Марик был уже большой и понимал, что на улицу выйти очень надо, надо найти кого-нибудь, чтоб раскопали развалины и достали сестру и папу с мамой, которые, может быть, так же лежат сейчас где-то наверху, над ним, молчат и ждут, когда он им поможет - уже два дня лежат, а может быть, даже три; и надо найти чего-нибудь поесть и попить, хотя ни есть, ни пить ему не хотелось; и согреться, и развести костёр, потому, может, что он где-то слышал, что в таких случаях принято разводить костры. В его крохотном подземном лазу не было ни холодно, ни жарко, ни сыро; там было вообще никак. Но снаружи мелькали чужие сапоги, и Марик никуда не ходил, а только лежал, и молчал, и думал.
Когда сапоги затихли и он, наконец, вылез, над ним не было уже ни папы, ни мамы, ни живых, ни мёртвых - все развалины верхнего этажа вообще куда-то делись.
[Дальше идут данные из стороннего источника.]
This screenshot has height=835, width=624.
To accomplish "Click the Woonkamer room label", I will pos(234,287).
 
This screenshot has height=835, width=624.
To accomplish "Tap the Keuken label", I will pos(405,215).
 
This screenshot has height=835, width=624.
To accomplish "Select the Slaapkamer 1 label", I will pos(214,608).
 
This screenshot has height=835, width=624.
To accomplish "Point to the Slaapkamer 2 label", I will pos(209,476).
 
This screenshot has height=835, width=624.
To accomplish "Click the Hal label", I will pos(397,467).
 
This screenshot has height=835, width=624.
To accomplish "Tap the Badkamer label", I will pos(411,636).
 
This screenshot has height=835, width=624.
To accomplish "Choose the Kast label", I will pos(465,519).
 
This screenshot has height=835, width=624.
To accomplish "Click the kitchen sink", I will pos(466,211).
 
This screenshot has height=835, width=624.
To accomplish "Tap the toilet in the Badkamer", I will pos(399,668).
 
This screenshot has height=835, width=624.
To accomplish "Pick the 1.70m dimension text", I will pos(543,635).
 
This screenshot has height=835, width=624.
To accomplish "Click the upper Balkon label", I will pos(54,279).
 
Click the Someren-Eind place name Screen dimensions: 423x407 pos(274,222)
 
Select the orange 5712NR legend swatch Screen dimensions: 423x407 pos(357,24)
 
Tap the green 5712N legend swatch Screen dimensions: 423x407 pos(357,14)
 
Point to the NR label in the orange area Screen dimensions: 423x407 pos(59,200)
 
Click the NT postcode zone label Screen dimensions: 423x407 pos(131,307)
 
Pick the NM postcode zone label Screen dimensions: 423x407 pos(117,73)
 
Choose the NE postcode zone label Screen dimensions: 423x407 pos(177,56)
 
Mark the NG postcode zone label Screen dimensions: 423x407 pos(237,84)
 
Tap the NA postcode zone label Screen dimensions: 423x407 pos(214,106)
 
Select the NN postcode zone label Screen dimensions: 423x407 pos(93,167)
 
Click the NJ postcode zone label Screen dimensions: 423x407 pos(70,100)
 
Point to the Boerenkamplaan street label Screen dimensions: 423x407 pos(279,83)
И соседская собака, и бельё, которое они развешивали в развалившемся сарае, чтоб лётчики не увидели, и мешки с песком в конце улицы, и ростовщичья лавка с узким окошком, и фонари, и мотыльки. Исчезло всё, и улица лежала перед ним странная, пустая и незнакомая, и он сначала не понял и дёрнулся бежать прочь от прожекторов, но ровный мертвенный свет нашёл его и за углом, и под навесом, в перевёрнутой бочке. Свет был в окнах, и лужах, и между камней брусчатки, он был везде, хотя ниоткуда не брался.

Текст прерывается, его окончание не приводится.